5 Tips for Writing Captivating Sentences in Your Stories
Your story depends on the narrative, the plot and good characterization. However, writing that story in a captivating way will enchant your readers. Writing sentences that seem magically constructed will complete your story, and will make the readers sigh in pleasure when they read it. It will also ensure that your readers will read your next story, simply to enjoy more of your writing. Putting an effort into writing captivating sentences, maybe even rewriting your whole story, will ensure that the universe you’ve created, the characters that inhabit it and their story will stay on the readers’ minds for a long time. Below, we’ve shown several ways you can do this.
1. Use strong, descriptive words
The best way to describe what is happening to your protagonist, or around them, is to see the world through their eyes completely. As the writer, you will always have more knowledge than your protagonist, and if that bleeds out into your writing, your sentences will have the nature of a report. But, if you see the world through their eyes, and use strong verbs, adverbs, and adjectives to describe everything exactly as it happens, your sentences will be more powerful. Use concrete words, especially verbs to describe motion, and show physical effects when describing strong emotions.

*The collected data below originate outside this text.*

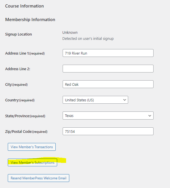Image resolution: width=170 pixels, height=188 pixels.
Task: Click the Zip/Postal Code label
Action: click(26, 132)
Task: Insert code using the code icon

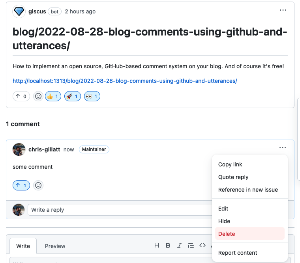Action: pyautogui.click(x=203, y=245)
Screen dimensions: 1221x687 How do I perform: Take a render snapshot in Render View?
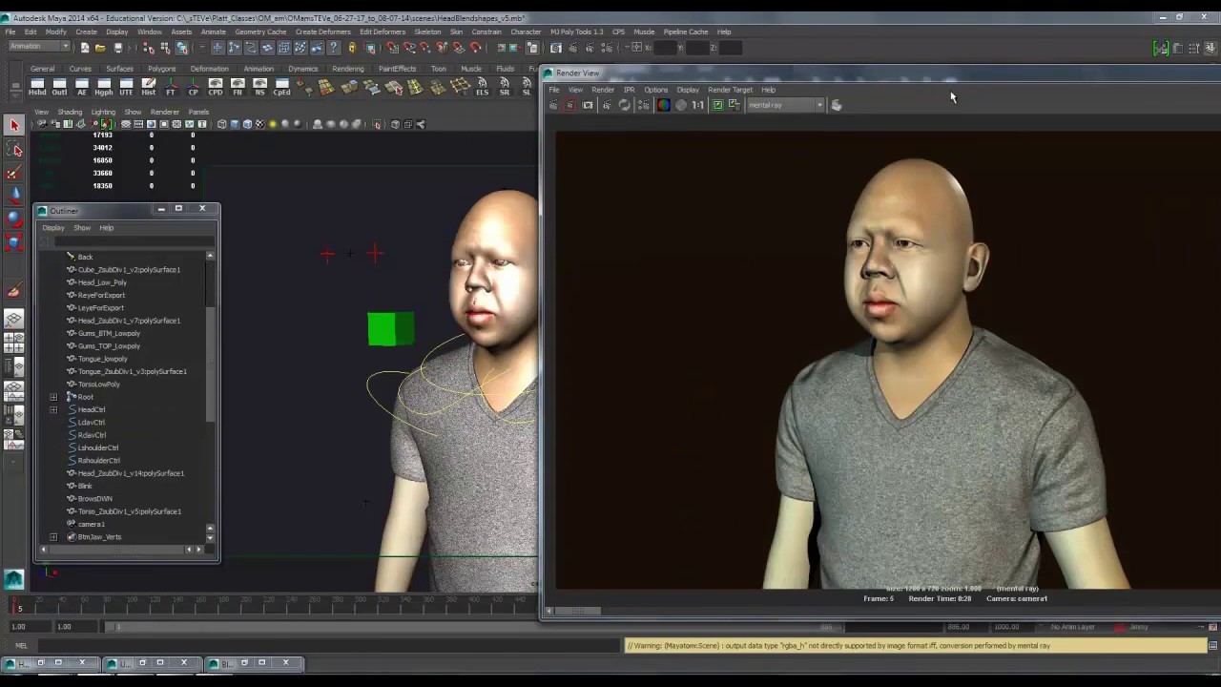588,105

2. Reflect your protagonist’s mood
This is especially important when writing in first person point of view and third person limited. The narration always reflects the inner thinking of the protagonist, and the sentences should reflect this as well. For example, a calm protagonist that reflects on things, which have recently happened to them will express this in a calm manner – meaning that the sentences to describe this will also be calm, unrushed. But, if the protagonist is nervous, the sentences can be a little bit rushed, the pace faster even if you’re not writing an action scene. The action, in this case, happens inside the protagonist’s mind.
3. Use good humor
We specified ‘good’ humor, because an overly sarcastic protagonist will get on your readers’ nerves. However, using humor in your writing will captivate your readers. Your protagonist will find a lot of different things funny, depending on their character, of course. They can make jokes to themselves (to the readers) about their surroundings, the people they come in contact with, or make self-deprecating jokes. Any of the previous cases will make your characters and the protagonist that more endearing to the readers and plenty of the jokes will remain in your readers’ memories.

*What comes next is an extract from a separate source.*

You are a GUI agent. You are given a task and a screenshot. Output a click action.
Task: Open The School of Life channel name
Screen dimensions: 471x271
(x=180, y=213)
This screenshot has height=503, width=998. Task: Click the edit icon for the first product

4. Beware of long sentences
Read your story carefully and look for sentences that are too long. Long sentences are not captivating because they can be pretty difficult to follow. Remember that you want your readers to be captivated, and not struggle and concentrate to understand what you’re trying to say. When it comes to length, short sentences are also not particularly captivating. When you want to slow down the pace, but not lose the attention of your readers, use sentences that are neither too short, nor too long. Compose them with care, and stop at the right moment to ensure the sentence is enchanting, but not overwhelming.

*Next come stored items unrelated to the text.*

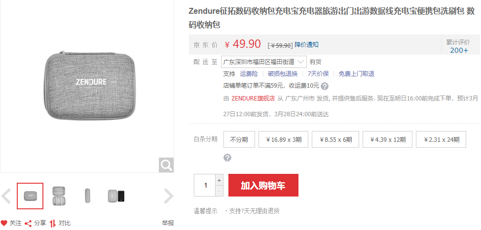Open help icon next to shipping fee note
The image size is (481, 230).
pyautogui.click(x=325, y=86)
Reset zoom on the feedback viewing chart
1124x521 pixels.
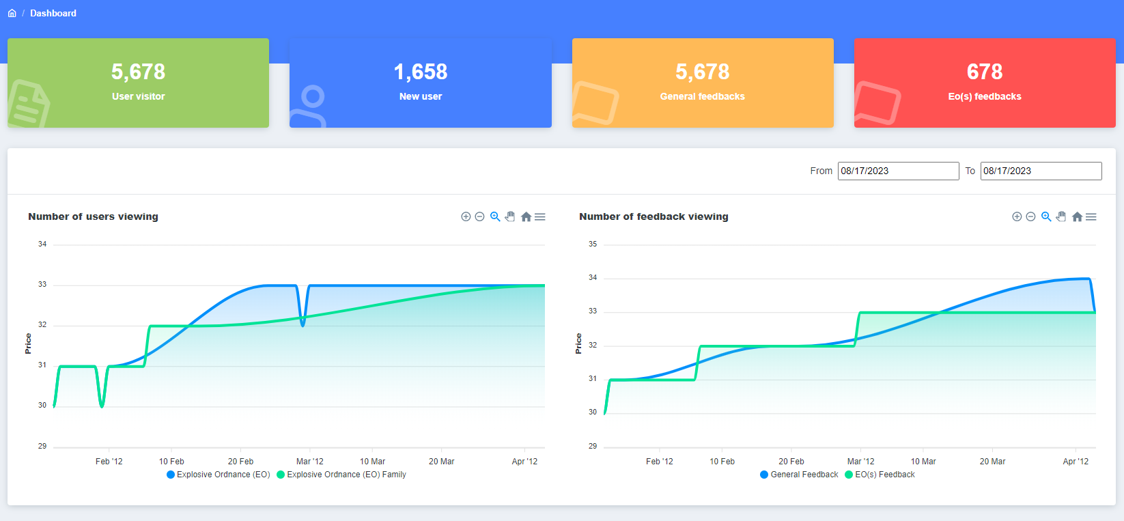[x=1077, y=216]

5. Write to invoke emotions
Invoke emotion in your readers by writing sentences brimming with emotion. Emotion can happen with a look, a thought, or can be caused by a smell. Emotion is in memories, in things the protagonist had, lost, regained. Happiness is detected in smiles, and sadness conveyed by wet cheeks and blurred vision. When your protagonist feels strong emotions, your readers should feel those emotions as well. The best way to invoke emotions is to show how they both physically and psychologically affect your characters. Avoid telling how your characters feel, because that doesn’t invoke emotions. Use metaphors instead of similes, because metaphors create stronger images, and allow you to get creative with your sentences.